Editor-in-Chief of TCPR. Practicing psychiatrist, Winston-Salem, NC.
In the last five years, more psychotropics have gained approval through the FDA’s expedited pathways than the slow and cautious routes we’ve grown used to. These “fast-track” and “breakthrough therapy” approvals allow drugs to enter the market on the basis of more efficient (ie, smaller) clinical trials. Instead of the typical 2000 participants, many are approved through trials enrolling only 200.
For clinicians, this means the efficacy—and even more so the safety—of these expedited drugs cannot be fully trusted, particularly in the first few years of their release. Compared with traditional approvals, these drugs are 1.5 times more likely to see black box warnings added after their release (Mostaghim SR et al, BMJ 2017;358:j3837).

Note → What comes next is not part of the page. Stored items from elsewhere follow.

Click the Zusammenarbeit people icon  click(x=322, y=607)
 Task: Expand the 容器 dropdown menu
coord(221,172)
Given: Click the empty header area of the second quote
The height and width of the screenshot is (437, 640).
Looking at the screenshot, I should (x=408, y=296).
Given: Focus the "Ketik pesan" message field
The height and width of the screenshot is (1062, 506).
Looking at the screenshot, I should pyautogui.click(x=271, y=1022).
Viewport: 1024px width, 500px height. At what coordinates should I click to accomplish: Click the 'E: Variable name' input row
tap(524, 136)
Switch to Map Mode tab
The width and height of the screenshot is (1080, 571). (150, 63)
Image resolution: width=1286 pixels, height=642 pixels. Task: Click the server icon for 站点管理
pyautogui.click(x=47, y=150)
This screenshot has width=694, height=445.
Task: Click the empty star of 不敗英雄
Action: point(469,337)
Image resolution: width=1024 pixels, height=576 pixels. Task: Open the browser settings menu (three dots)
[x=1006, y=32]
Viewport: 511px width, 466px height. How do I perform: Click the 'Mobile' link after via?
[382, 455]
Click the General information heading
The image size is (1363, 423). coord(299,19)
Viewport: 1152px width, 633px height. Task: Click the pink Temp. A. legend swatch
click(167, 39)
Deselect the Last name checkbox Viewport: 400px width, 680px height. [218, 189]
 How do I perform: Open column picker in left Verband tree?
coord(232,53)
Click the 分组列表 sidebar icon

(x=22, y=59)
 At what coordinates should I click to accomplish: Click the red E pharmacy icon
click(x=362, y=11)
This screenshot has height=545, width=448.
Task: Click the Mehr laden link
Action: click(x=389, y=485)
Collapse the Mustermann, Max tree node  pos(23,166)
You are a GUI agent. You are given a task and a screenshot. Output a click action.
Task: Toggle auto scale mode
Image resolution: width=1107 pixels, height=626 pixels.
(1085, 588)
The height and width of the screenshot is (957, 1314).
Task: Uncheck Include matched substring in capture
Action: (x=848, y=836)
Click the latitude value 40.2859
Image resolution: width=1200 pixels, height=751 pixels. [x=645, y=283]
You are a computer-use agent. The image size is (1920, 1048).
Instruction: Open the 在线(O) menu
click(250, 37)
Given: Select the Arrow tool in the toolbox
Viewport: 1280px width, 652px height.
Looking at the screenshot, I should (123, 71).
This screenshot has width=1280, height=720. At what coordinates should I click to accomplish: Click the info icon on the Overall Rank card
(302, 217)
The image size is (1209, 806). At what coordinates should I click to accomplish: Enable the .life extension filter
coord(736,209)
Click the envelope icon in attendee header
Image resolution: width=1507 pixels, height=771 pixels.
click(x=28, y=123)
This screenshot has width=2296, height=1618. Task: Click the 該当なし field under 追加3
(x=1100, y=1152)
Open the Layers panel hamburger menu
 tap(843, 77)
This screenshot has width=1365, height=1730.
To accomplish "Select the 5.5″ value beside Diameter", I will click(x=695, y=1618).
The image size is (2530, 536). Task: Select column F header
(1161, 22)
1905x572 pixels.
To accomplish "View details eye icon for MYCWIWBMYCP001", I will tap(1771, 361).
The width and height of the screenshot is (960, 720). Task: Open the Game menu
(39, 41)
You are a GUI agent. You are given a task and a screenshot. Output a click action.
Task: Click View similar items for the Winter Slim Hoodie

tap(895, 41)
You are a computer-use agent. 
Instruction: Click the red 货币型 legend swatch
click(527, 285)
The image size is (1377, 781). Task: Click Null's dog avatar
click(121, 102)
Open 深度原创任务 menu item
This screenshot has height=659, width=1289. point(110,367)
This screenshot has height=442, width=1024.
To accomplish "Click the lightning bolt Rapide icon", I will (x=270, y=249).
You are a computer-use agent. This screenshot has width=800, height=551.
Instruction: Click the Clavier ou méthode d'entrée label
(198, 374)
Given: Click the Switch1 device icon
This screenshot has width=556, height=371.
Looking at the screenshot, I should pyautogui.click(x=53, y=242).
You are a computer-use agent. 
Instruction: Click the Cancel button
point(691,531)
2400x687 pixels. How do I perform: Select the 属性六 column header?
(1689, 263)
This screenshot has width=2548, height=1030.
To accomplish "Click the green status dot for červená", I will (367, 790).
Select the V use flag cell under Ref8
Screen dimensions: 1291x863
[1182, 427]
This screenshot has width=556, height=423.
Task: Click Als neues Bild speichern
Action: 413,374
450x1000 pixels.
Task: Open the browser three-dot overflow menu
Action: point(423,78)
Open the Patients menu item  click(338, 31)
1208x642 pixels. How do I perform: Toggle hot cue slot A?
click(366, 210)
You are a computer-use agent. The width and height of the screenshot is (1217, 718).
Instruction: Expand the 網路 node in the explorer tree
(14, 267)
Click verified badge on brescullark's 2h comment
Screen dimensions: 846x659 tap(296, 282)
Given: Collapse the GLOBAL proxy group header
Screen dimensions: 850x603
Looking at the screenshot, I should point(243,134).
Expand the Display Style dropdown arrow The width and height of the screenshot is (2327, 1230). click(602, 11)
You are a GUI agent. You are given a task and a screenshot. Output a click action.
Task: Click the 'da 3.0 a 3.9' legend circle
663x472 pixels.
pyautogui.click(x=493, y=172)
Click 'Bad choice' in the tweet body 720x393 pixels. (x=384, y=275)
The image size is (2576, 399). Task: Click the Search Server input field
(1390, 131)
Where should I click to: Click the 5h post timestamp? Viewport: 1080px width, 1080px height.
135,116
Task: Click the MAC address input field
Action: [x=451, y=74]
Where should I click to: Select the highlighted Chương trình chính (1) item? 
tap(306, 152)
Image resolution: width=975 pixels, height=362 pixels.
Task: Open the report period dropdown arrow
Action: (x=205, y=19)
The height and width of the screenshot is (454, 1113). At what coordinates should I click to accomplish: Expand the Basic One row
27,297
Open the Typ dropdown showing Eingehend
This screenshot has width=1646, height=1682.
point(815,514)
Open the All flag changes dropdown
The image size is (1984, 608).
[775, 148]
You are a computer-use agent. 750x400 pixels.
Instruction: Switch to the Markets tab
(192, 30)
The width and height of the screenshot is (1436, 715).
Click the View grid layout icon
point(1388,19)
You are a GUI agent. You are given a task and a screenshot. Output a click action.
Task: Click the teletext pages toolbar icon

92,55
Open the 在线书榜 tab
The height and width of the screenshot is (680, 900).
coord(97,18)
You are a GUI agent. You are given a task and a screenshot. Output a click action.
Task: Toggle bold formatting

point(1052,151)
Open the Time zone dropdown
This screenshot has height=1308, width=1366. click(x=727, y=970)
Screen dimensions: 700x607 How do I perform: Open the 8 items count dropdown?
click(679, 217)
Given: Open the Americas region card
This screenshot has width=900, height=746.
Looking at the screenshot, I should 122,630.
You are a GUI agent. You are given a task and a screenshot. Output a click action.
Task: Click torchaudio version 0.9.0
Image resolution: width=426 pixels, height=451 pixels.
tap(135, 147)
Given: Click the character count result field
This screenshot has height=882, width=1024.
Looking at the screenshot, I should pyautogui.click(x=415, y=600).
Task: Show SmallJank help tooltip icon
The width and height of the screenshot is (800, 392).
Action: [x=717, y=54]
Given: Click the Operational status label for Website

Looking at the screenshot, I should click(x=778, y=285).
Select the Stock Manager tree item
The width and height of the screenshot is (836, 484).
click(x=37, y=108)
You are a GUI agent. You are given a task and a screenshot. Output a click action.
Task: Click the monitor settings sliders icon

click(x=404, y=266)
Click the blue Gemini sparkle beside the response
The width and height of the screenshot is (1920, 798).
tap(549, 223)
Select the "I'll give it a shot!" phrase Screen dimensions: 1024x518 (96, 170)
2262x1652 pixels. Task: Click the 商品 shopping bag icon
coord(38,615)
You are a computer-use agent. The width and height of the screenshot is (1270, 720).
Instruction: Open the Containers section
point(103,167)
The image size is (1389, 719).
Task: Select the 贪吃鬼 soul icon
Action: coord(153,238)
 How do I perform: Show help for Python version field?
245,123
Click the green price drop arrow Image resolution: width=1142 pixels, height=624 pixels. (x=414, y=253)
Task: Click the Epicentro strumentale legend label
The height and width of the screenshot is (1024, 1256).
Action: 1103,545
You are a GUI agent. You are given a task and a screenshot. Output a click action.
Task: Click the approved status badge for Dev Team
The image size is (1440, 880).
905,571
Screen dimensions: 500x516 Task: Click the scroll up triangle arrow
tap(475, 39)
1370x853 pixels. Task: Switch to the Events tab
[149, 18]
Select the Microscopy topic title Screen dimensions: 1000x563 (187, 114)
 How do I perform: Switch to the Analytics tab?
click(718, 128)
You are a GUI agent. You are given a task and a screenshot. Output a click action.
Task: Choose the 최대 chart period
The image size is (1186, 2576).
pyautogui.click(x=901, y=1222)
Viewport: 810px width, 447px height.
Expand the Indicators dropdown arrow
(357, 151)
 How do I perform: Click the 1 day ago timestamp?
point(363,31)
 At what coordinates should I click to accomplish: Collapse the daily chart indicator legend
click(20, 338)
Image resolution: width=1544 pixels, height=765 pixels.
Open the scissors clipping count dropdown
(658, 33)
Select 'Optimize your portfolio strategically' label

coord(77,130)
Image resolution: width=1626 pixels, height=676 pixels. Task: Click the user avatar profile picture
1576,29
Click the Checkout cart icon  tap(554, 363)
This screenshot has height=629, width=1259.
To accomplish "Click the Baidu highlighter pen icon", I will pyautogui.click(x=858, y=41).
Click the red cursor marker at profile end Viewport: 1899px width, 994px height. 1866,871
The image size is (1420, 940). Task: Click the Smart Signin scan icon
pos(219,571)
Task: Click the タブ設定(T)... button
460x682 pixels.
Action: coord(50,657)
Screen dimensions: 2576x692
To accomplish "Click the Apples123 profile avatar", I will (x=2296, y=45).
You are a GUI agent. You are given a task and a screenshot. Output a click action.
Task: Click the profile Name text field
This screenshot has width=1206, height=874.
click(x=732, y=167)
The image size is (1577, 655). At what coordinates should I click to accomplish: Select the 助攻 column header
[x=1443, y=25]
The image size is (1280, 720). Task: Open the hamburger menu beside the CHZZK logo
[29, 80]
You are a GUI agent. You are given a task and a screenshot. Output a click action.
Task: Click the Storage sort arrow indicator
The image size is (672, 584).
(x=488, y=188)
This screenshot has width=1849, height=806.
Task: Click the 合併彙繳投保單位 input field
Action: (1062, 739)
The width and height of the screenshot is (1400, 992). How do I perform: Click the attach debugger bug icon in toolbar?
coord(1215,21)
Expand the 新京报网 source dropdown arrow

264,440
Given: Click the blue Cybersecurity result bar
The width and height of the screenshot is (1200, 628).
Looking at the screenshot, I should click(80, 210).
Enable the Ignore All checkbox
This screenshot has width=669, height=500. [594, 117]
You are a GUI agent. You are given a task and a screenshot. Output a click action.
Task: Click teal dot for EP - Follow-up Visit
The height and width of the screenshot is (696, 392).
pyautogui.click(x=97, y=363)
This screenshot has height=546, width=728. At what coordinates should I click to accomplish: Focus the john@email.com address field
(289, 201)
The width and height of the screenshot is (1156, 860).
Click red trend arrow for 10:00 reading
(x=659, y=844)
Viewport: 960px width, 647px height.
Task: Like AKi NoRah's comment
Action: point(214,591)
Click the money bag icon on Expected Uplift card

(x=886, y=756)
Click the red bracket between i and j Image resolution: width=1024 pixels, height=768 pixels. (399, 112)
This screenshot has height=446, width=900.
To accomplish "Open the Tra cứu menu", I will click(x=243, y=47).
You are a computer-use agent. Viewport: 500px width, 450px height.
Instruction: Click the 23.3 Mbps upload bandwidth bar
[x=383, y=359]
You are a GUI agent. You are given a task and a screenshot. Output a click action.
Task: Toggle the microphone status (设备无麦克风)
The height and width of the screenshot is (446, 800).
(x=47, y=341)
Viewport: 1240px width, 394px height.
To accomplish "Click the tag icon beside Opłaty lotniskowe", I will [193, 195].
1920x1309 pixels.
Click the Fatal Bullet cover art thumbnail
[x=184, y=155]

In essence, our practices are the testing sites for the Phase III trials often skipped over in these approvals.
Both the fast-track and breakthrough designations require some initial evidence that the drug has the potential to fill an unmet need in a serious disorder. For that first step, the fast-track pathway allows animal studies, while the breakthrough pathway requires clinical data. In the end, both pathways require companies to provide clinical data to gain approval, but a third pathway, accelerated approval, allows biological markers to substitute for more direct clinical outcomes. For example, reduction in tumor size is a marker for cancer survival rates.
Aducanumab is the first neuropsychiatric drug to earn approval through the accelerated pathway, and the biomarker it depended on was amyloid plaques. However, it’s not clear that this is a meaningful marker of dementia, and that is just the beginning of the controversies surrounding this approval, which are detailed in this issue.
Biomarkers are unlikely to replace clinical outcomes in psychiatry anytime soon, but breakthrough and fast-track approvals are rapidly becoming the norm. Waiting in the wings are MDMA, psilocybin, an oral version of brexanolone (zuranolone), and combination pills for unipolar (bupropion-dextromethorphan) and bipolar depression (lurasidone-cycloserine). For patients with severe, refractory disorders, this is good news, and it’s for those patients that these meds should be reserved, at least until their safety is better established. Until then, we’ll need to keep our eyes wide open for unforeseen outcomes.